Yvan Wouandji : « Une forte remise en cause du fonctionnement de notre monde »

Le vice-champion paralympique 2012 de cécifoot - du football pour non-voyants - qui vit son confinement à Sevran, évoque les sentiments ambivalents qu’il a connus lors de l’annonce du report des Jeux paralympiques de Tokyo, pour lesquels les Bleus avaient déjà obtenu leur qualification. Confiant, il donne toutefois rendez-vous dans un an, et nous explique comment il prend son mal en patience.

Comment as-tu accueilli l’annonce du report des Jeux olympiques et paralympiques de Tokyo à juillet et août 2021 ?

« Très honnêtement, je ne m’y attendais pas. Tout a basculé si vite… Ça m’a pris par surprise. J’ai des sentiments mélangés. D’un côté, je suis frustré parce que c’est toute ma préparation sportive qui tombe à l’eau, même s’il y a des acquis sur lesquels je vais pouvoir « surfer ». Pour un sportif, il y a aussi la peur de se dire que tout est à recommencer et que possiblement, il y a des paramètres qu’on ne maîtrisera pas la prochaine fois : la blessure, la concurrence. Mais d’un autre côté, il y a évidemment cette épidémie qui dépasse tous les enjeux du sport et qui rend humble… Ajoutons à cela le fait que ce n’aurait pas été équitable d’organiser des Jeux cet été entre des athlètes ayant pu s’entraîner à peu près normalement et d’autres cloitrés chez eux…

Sais-tu déjà à quoi va ressembler la préparation de l’équipe de France pour ce nouvel objectif ?

------------------------------

▶ [CONSIGNE 1]: Dans l'entretien, reformulez sous forme de liste le paragraphe qui commence par « Le vice-champion paralympique 2012 » en conservant ses faits principaux.

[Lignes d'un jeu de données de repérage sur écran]
------------------------------

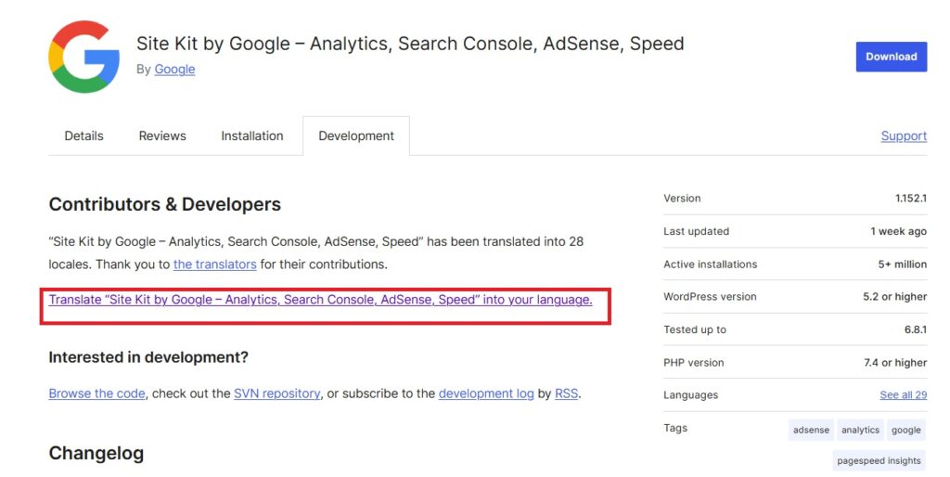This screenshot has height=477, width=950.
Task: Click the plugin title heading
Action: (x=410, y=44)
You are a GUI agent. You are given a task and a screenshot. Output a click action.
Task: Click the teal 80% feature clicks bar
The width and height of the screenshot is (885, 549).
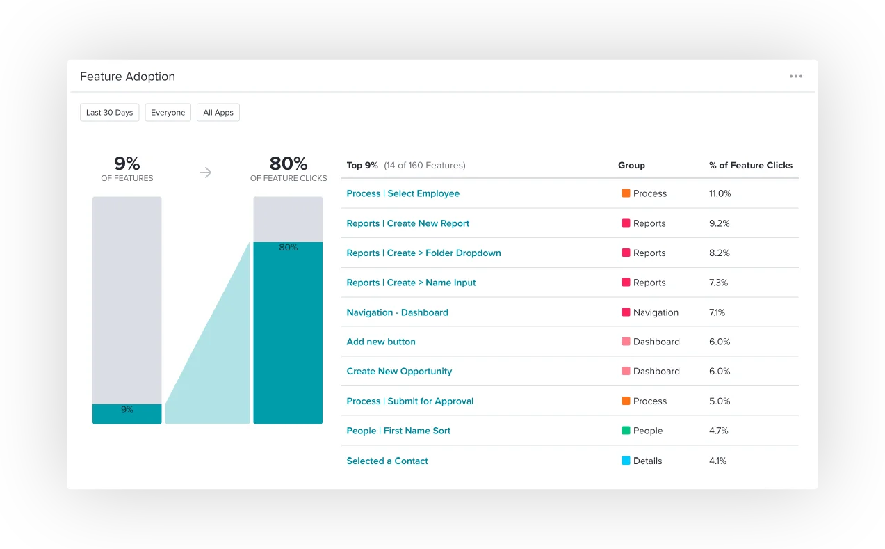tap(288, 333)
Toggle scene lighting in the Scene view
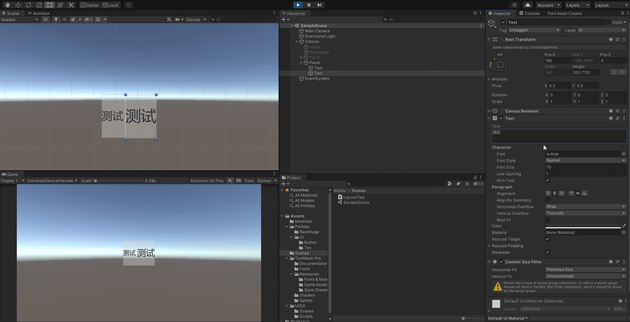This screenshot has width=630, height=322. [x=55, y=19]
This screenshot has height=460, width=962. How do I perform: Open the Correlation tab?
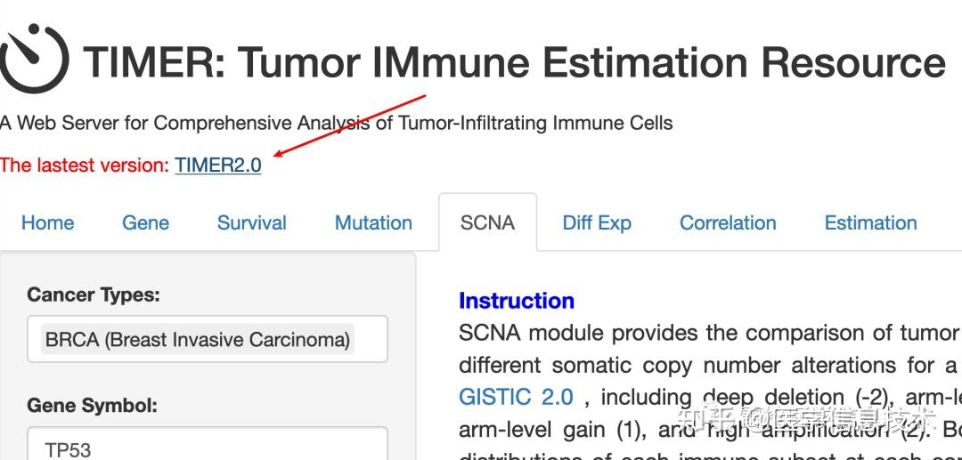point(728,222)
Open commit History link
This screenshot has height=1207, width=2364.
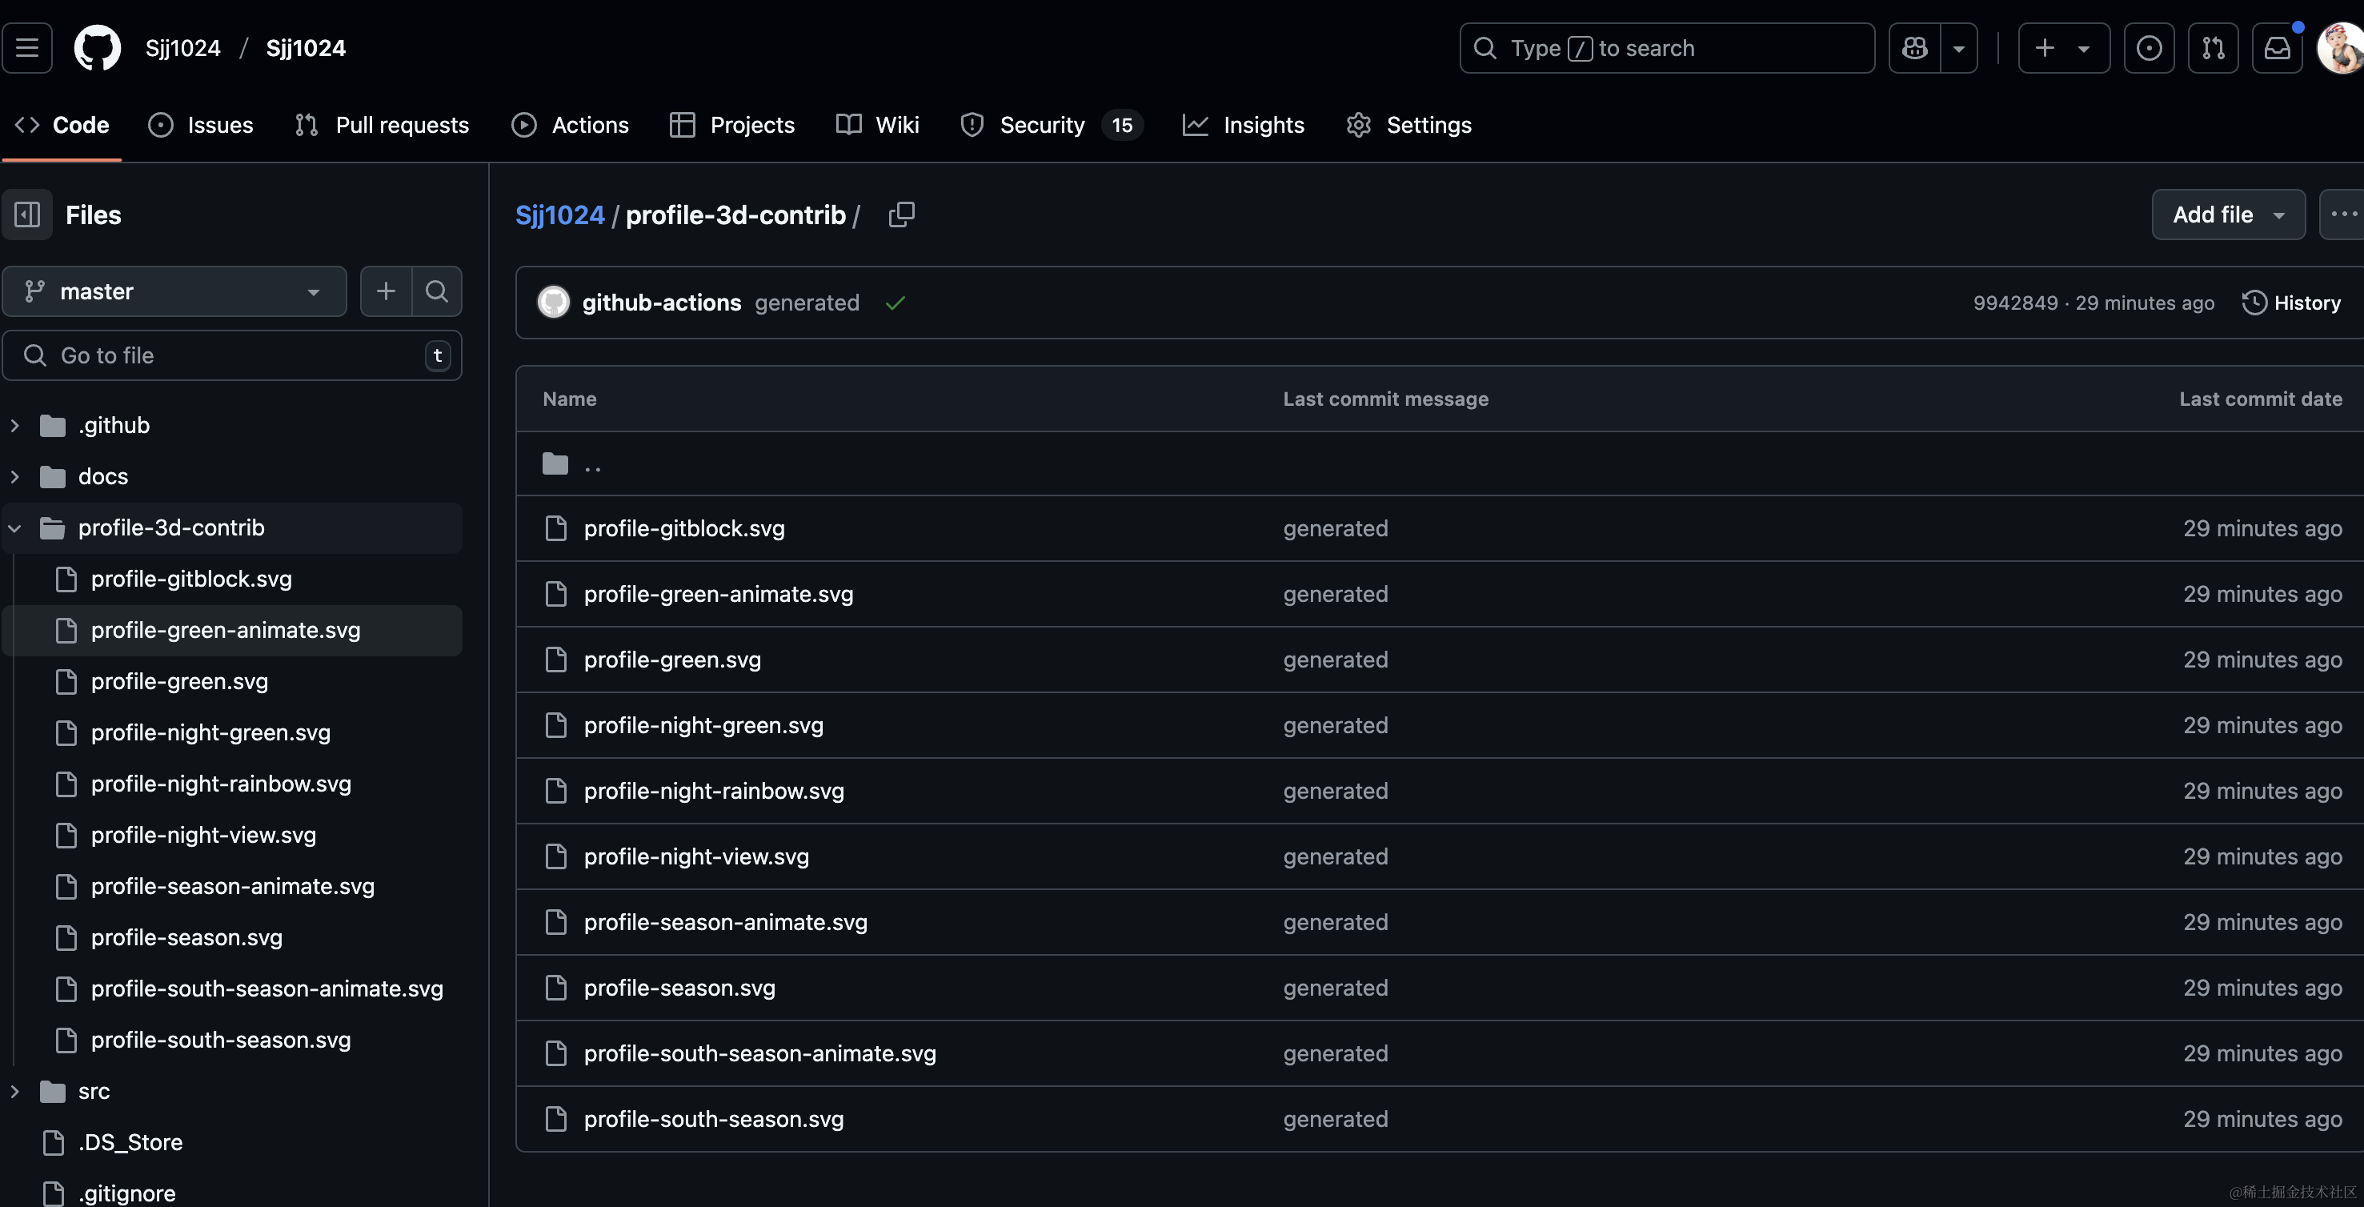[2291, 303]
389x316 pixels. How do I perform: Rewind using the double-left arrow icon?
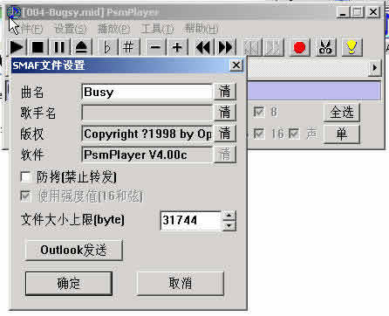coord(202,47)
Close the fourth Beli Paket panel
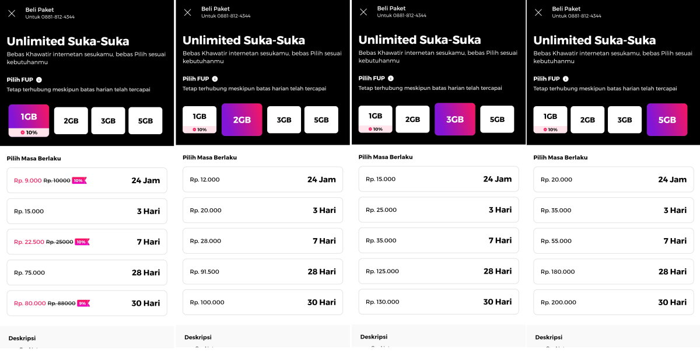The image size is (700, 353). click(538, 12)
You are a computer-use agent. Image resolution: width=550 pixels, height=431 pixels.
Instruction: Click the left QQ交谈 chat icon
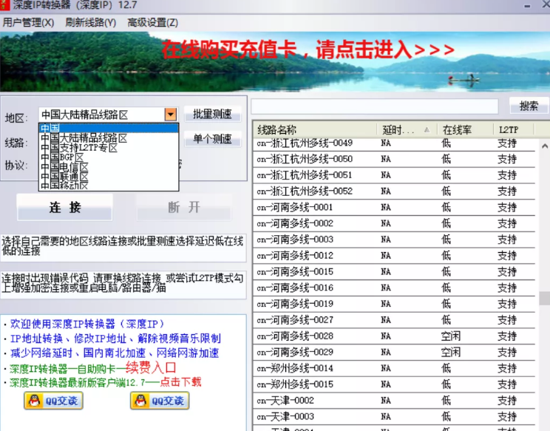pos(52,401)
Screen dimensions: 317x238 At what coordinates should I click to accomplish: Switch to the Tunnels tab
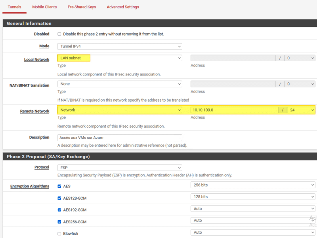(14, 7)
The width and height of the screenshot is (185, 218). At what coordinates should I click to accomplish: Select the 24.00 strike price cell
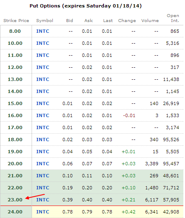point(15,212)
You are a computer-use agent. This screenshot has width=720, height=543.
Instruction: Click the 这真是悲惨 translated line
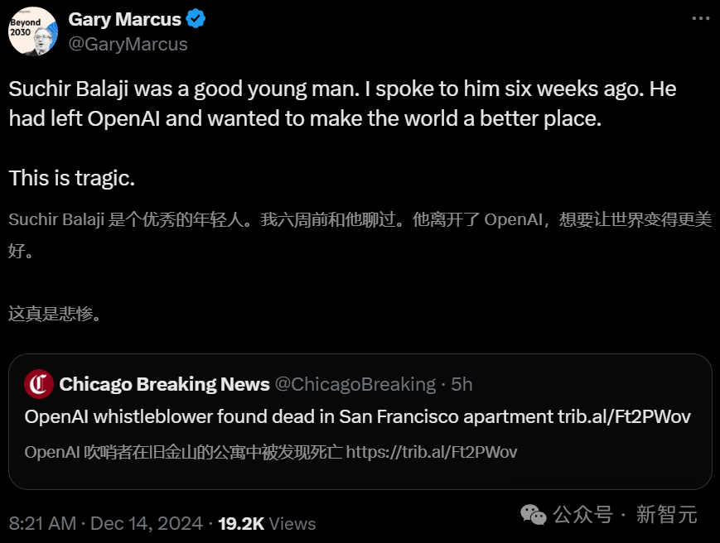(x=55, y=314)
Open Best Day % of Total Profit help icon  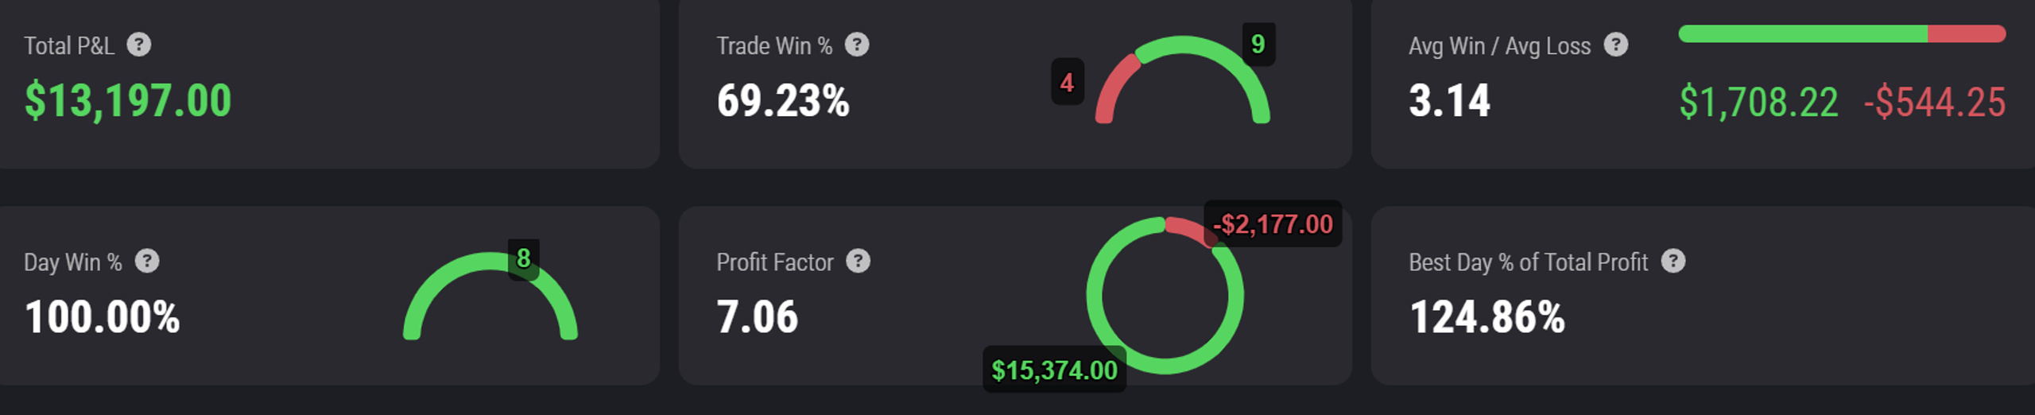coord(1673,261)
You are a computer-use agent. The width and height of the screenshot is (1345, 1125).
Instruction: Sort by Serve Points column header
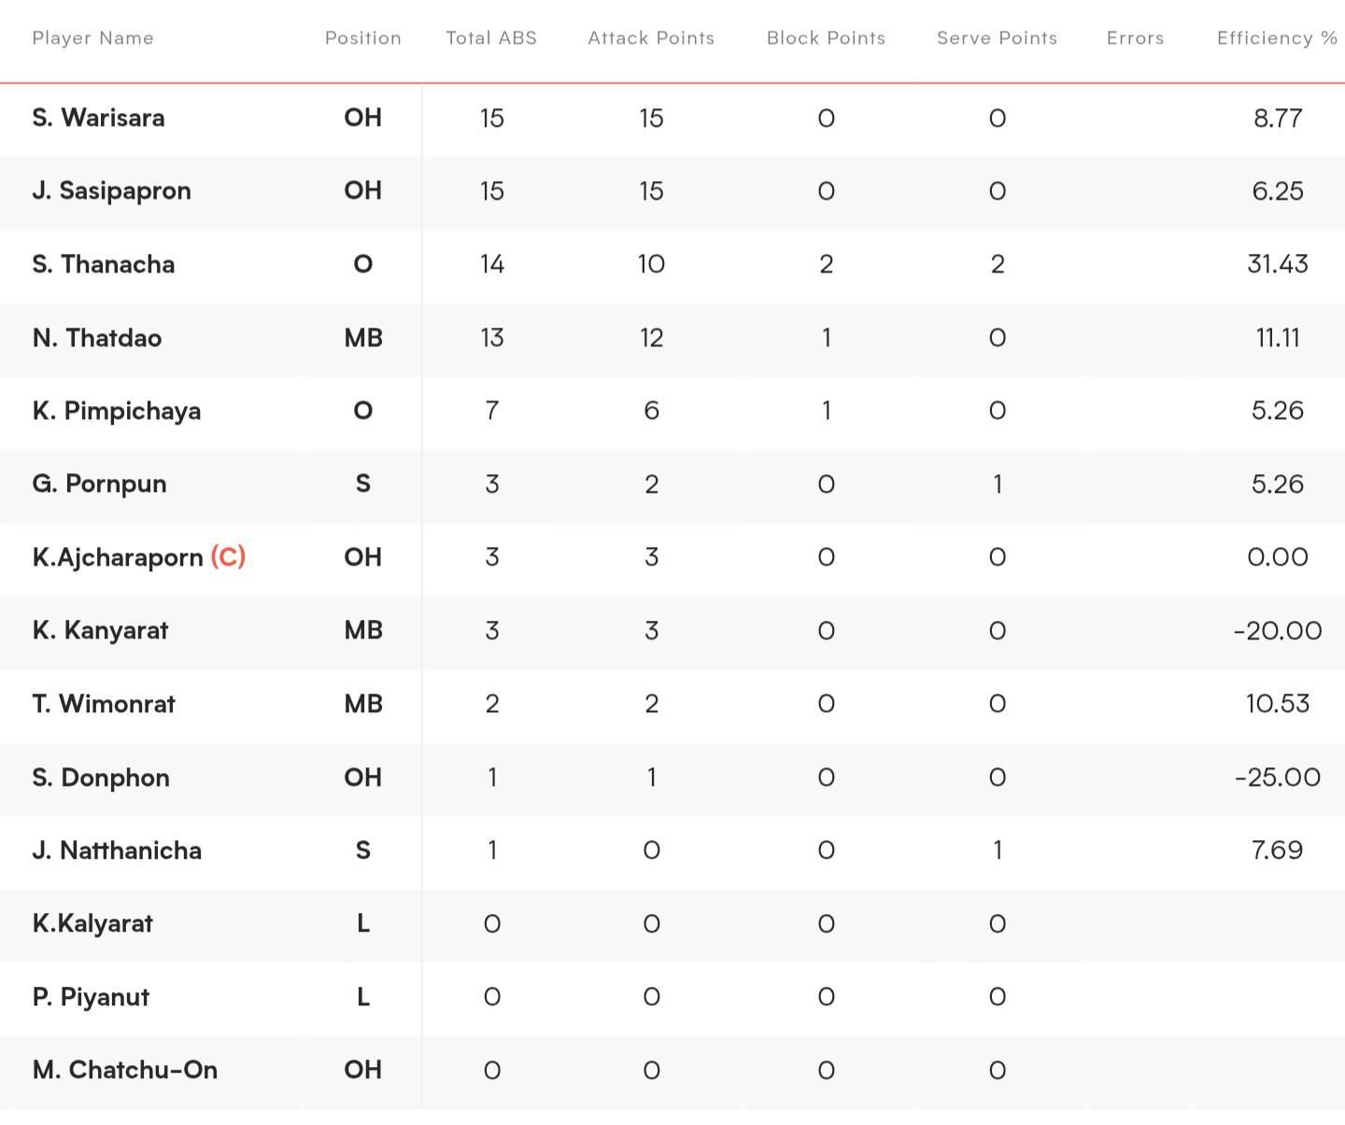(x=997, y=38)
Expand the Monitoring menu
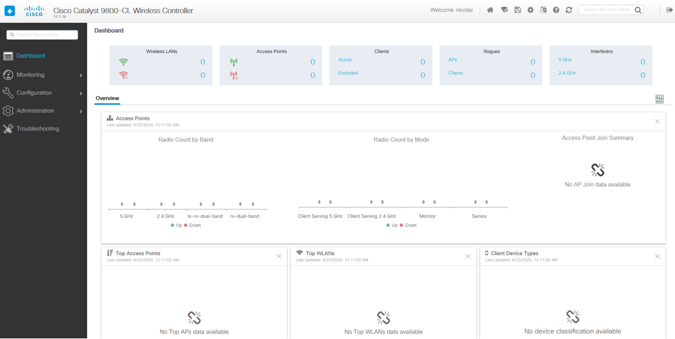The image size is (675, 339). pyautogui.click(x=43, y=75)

------------------------------

▶ [CONSIGNE 2]: Recopiez à l'identique le passage des entrées allant de la ligne contenant « You are a computer-use agent. The » jusqu'à la fin des entrées, ces deux limites comprises. N'incluez pas les images dans votre réponse.

▶ [CORRIGÉ 1]:
- Il est vice-champion paralympique 2012 de cécifoot, le football pour non-voyants.
- Il passe son confinement à Sevran.
- Il évoque les sentiments ambivalents qu'il a éprouvés à l'annonce du report des Jeux paralympiques de Tokyo.
- Les Bleus étaient déjà qualifiés pour ces Jeux.
- Confiant, il donne rendez-vous dans un an.
- Il explique comment il prend son mal en patience.

▶ [CORRIGÉ 2]:
You are a computer-use agent. The width and height of the screenshot is (1345, 1125).
Instruction: Sort by Serve Points column header
(x=997, y=38)
Expand the Monitoring menu
The image size is (675, 339). pyautogui.click(x=43, y=75)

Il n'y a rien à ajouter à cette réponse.